Towards Verifiable Generation: A Benchmark for Knowledge-aware Language Model Attribution

Xinze Li,Yixin Cao,Liangming Pan,Yubo Ma,Aixin Sun
2024-05-23
Abstract:Although achieving great success, Large Language Models (LLMs) usually suffer from unreliable hallucinations. Although language attribution can be a potential solution, there are no suitable benchmarks and evaluation metrics to attribute LLMs to structured knowledge. In this paper, we define a new task of Knowledge-aware Language Model Attribution (KaLMA) that improves upon three core concerns with conventional attributed LMs. First, we extend attribution source from unstructured texts to Knowledge Graph (KG), whose rich structures benefit both the attribution performance and working scenarios. Second, we propose a new ``Conscious Incompetence" setting considering the incomplete knowledge repository, where the model identifies the need for supporting knowledge beyond the provided KG. Third, we propose a comprehensive automatic evaluation metric encompassing text quality, citation quality, and text citation alignment. To implement the above innovations, we build a dataset in biography domain BioKaLMA via evolutionary question generation strategy, to control the question complexity and necessary knowledge to the answer. For evaluation, we develop a baseline solution and demonstrate the room for improvement in LLMs' citation generation, emphasizing the importance of incorporating the "Conscious Incompetence" setting, and the critical role of retrieval accuracy.
Computation and Language
What problem does this paper attempt to address?

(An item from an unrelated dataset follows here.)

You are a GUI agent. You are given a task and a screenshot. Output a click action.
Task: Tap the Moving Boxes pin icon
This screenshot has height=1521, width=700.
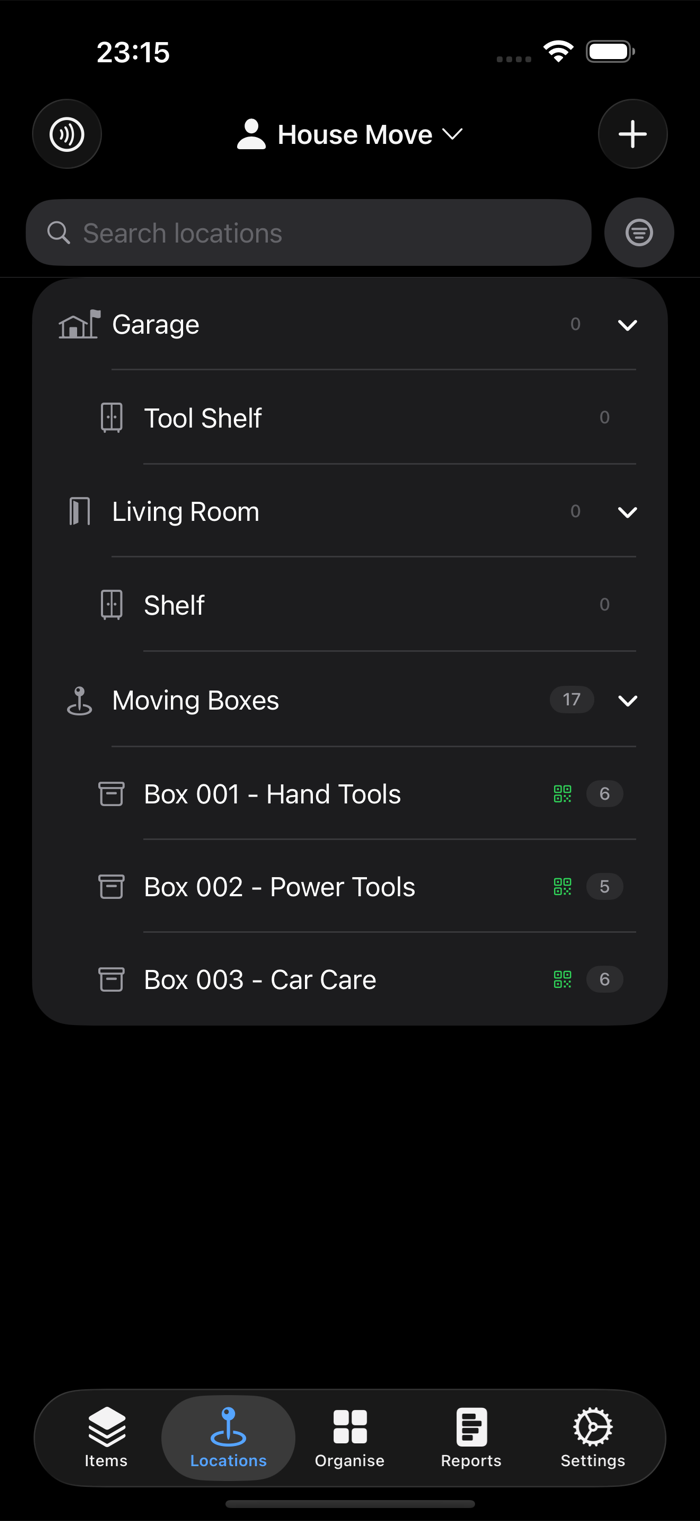point(79,701)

The paper aims to address the hallucination problem in large language models (LLMs) when generating answers, where the generated answers may contain factual errors, leading to unreliability. Specifically, the paper proposes a new task—Knowledge-aware Language Model Attribution (KaLMA)—to improve three core issues present in existing attribution methods: 1. **Expanding Attribution Sources**: Extending attribution sources from unstructured text to knowledge graphs (KG), leveraging their rich structure to enhance attribution performance and application scenarios. 2. **Introducing the "Self-aware Ignorance" Setting**: Considering the incompleteness of knowledge bases, the model can recognize when the required supporting knowledge exceeds the provided knowledge graph's scope. 3. **Proposing Comprehensive Evaluation Metrics**: Automatic evaluation metrics covering text quality, citation quality, and text-citation alignment, without the need for manually annotated reference answers. Through these improvements, the paper constructs a dataset in the biography domain called BioKaLMA and develops baseline solutions, demonstrating that there is still room for improvement in citation generation by LLMs. It emphasizes the importance of the "self-aware ignorance" setting and the critical role of retrieval accuracy.